As the play is more impressionistic than realistic, there isn't much plot to speak of. It begins shortly after Bedichek's death, when Webb and Dobie meet at the pool to mourn him. A character named X appears to usher the deceased Bedichek into the afterlife, telling him that after death a person passes through the place he loved most. Bedichek sees his mourning friends and, rather than passing on, decides to stay at the Springs, ostensibly to nurse a sick bird back to health. He ends up haunting the place for years, watching his friends come and go, both in the flesh and in dreams, as the final acts of all their lives play out.

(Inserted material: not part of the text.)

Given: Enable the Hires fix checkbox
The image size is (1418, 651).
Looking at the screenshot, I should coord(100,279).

For this world-premiere production by the State Theater Company, director Katie Pearl is fortunate in many ways. Christopher McCollum's simple yet dynamic set design evokes the Springs using little more than platforms raked in forced perspective, an enormous tub of water, a large tree, and, most strikingly, dozens of towels in varying shades of green, laid flat for absent bathers. Lighting designer Matt Frey changes the scene from lonely night to gorgeous day on multiple occasions, and designer Lindsay Jones produces a rich and varied soundscape, summoning a natural world and a dream world with equal ease and effectiveness. But Pearl is most fortunate in her casting. Lowell Bartholomee as X, Douglas Taylor as Dobie, and Chronicle Arts Editor Robert Faires as Webb all have moments worth watching. Still, it is David Stahl as Bedichek who steals the show. With his owlish glasses and hunched, dweebish demeanor, Stahl's Bedichek is a creature of intense humanity, and it is his journey that the play really is about, the journey that all of us must take alone, away from our friends, away from the world, right to the banks of the greatest change of all.

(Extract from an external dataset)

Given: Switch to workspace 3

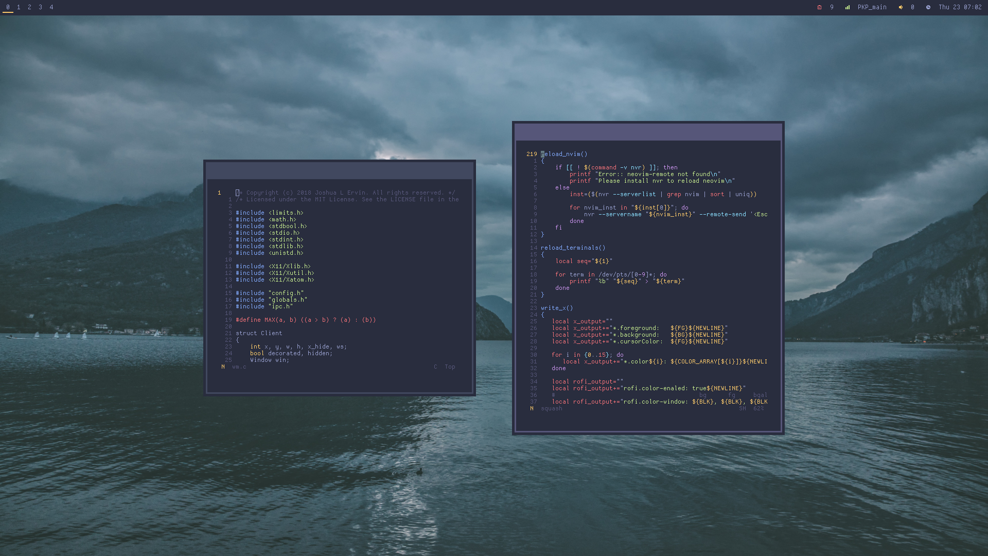Looking at the screenshot, I should [40, 7].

Should you go, chase all realistic thinking from your mind. None of the actors are the age of the men they play, and few overt attempts to carry the age are made. Pearl and Moore seem to be trying to capture the easygoing ambience of a day (umm, a few years?) spent at the Springs; thus the tempo is leisurely, to say the least. But there are stunning moments of overwhelming joy and terrible beauty: Bedichek's soggy entrance, Webb telling a story as he stitches himself with string to his dead friend, Bedichek splashing like a child in the pool. So if you can handle a production that takes its own sweet time in looking at where we are now, where we've been, and where we might be going, then you couldn't do much better than to take a dip in these cool and subtle waters. After all, as a very wise man says in this very profound play: "Forfeit the past, forfeit the present, and you forfeit the future as a house of hope."